On January 28, 2004, Waters announced the closing of its acquisition of NuGenesis.
Thereafter, Kelly sent a letter dated February 17, 2004 to Jonathan Karis, then counsel to
NuGenesis, about the allegations he previously raised in the e-mail discussed above.2 Karis
responded that Waters would honor the Agreement.
From April 2004 through January or February of 2005, Waters failed to report Archive
sales or pay royalties to Kelly. In numerous e-mails and phone calls, Kelly contacted Judy
Jackman in Waters’s accounting department about this failure. Jackman responded that the
reports and payments were merely delayed as a result of the acquisition and that Waters fully
intended to honor the Agreement. In early 2005, Jackman provided Kelly with the late royalty
payments and reports.

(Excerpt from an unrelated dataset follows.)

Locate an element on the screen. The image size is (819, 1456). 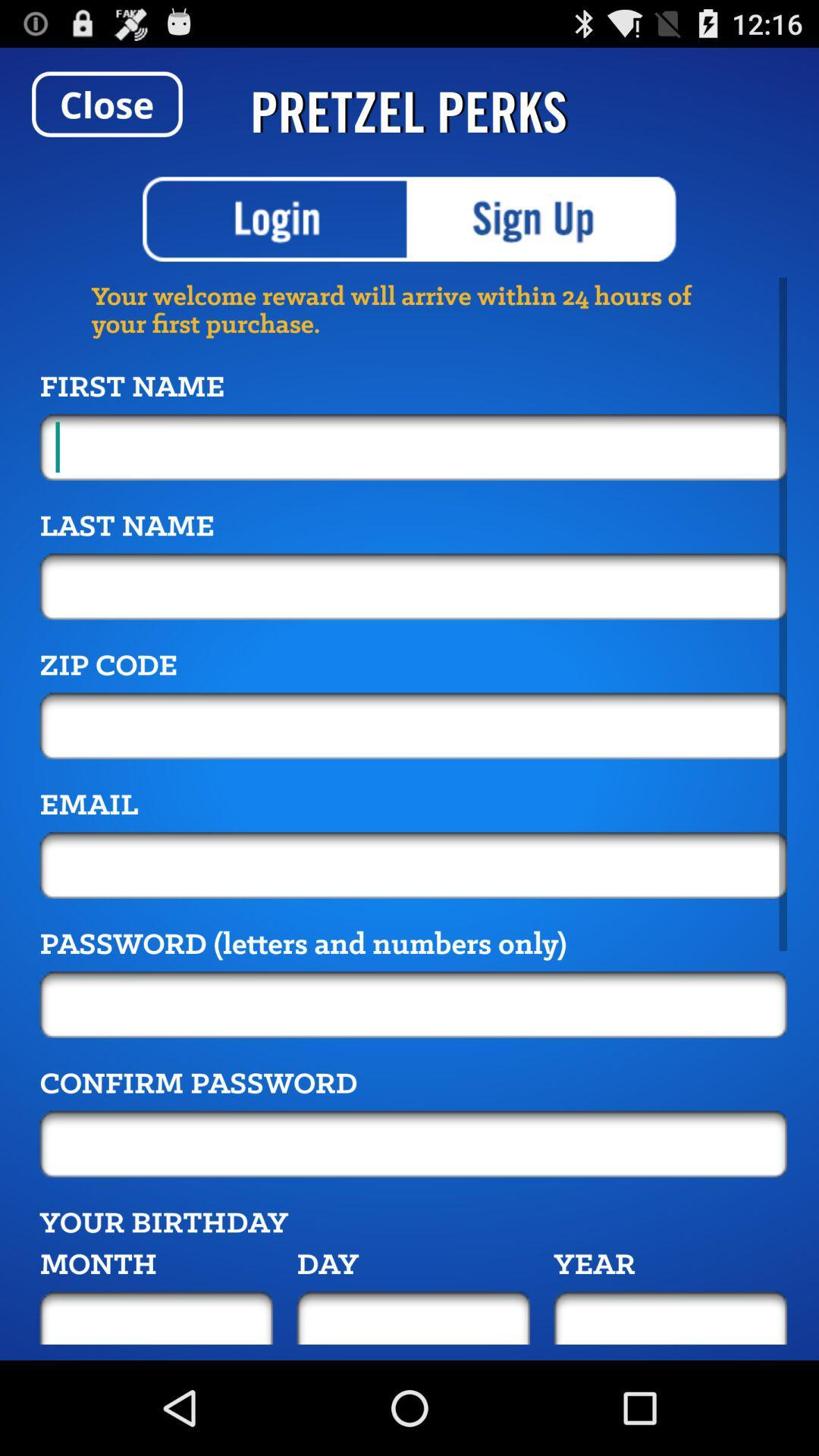
day of the birth is located at coordinates (413, 1317).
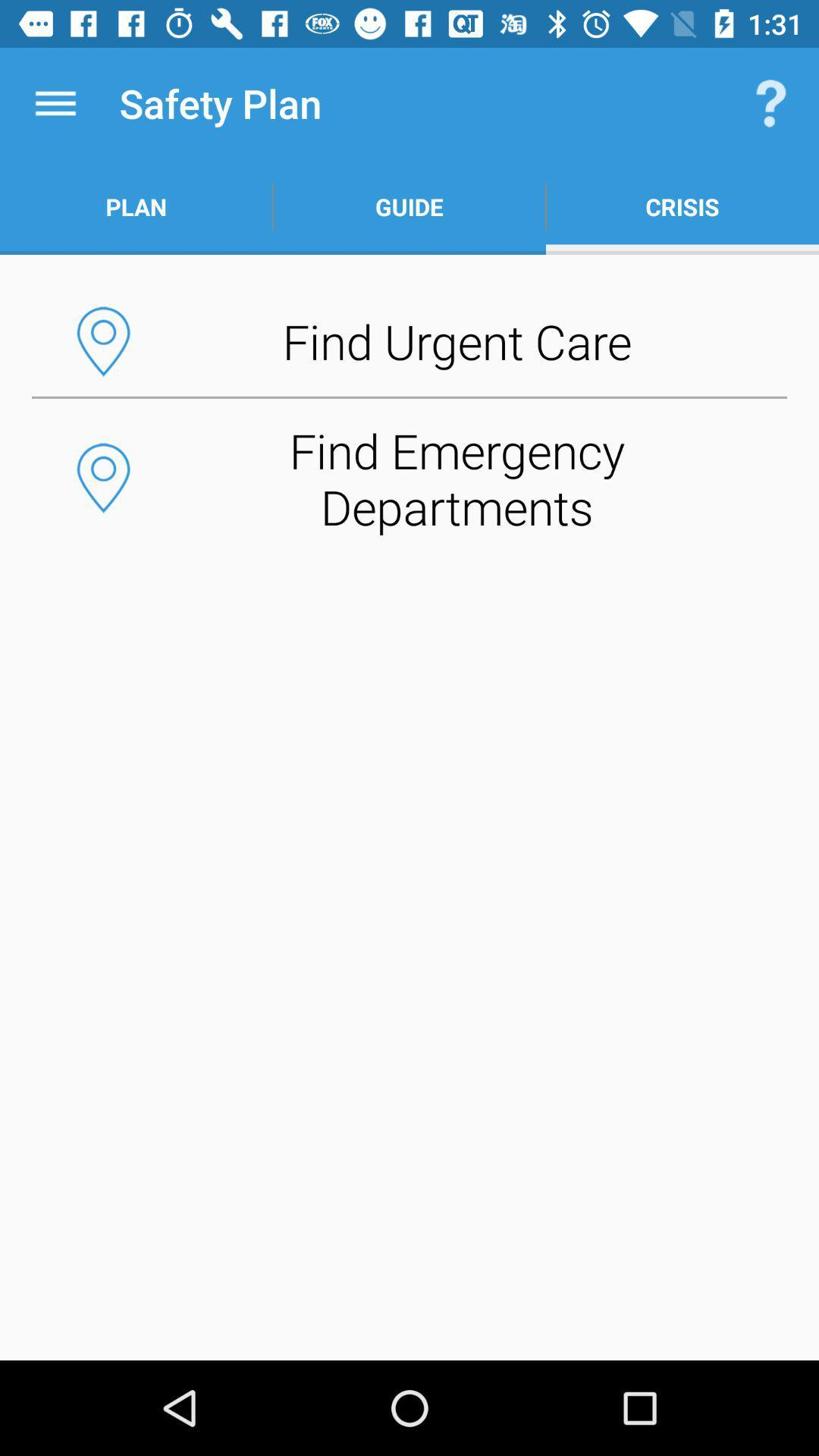  I want to click on the item above the crisis item, so click(771, 102).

Waters reported low levels of sales of Archive and maintenance licenses.
Kelly asked Jackman for an explanation, but she did not provide a substantive explanation.
In the following years, until the end of December, 2007, Kelly and Waters were engaged
in a dispute as to whether Waters was properly reporting and paying Kelly royalties under the
Agreement. Waters conducted an internal investigation of the sales practices of NuGenesis and
concluded that: (a) NuGenesis used various tactics to boost revenue numbers for UV relative to
Archive; (b) numerous customers did not use UV and had no interest in purchasing maintenance
licenses for UV; and (c) Waters would need to greatly change its own sales procedures and
2 NuGenesis attached a copy of this letter to its Reply Memorandum. This Court may
properly consider the letter, which is referenced in Kelly’s Complaint, and any other documents
referenced in the Complaint. See Harhen v. Brown, 431 Mass. 838, 839-840 (2000) (recognizing
that on a motion to dismiss, court may consider documents incorporated or referenced in
complaint). See also Marram v. Kobrick Offshore Fund, Ltd., 442 Mass. 43, 45 n.4 (2004). At
the hearing on NuGenesis’s motion, the parties did not dispute the authenticity of any of the
documents attached to the pleadings or memoranda.
-5-
royalty reporting and payment practices to Kelly in order to comply with the Agreement.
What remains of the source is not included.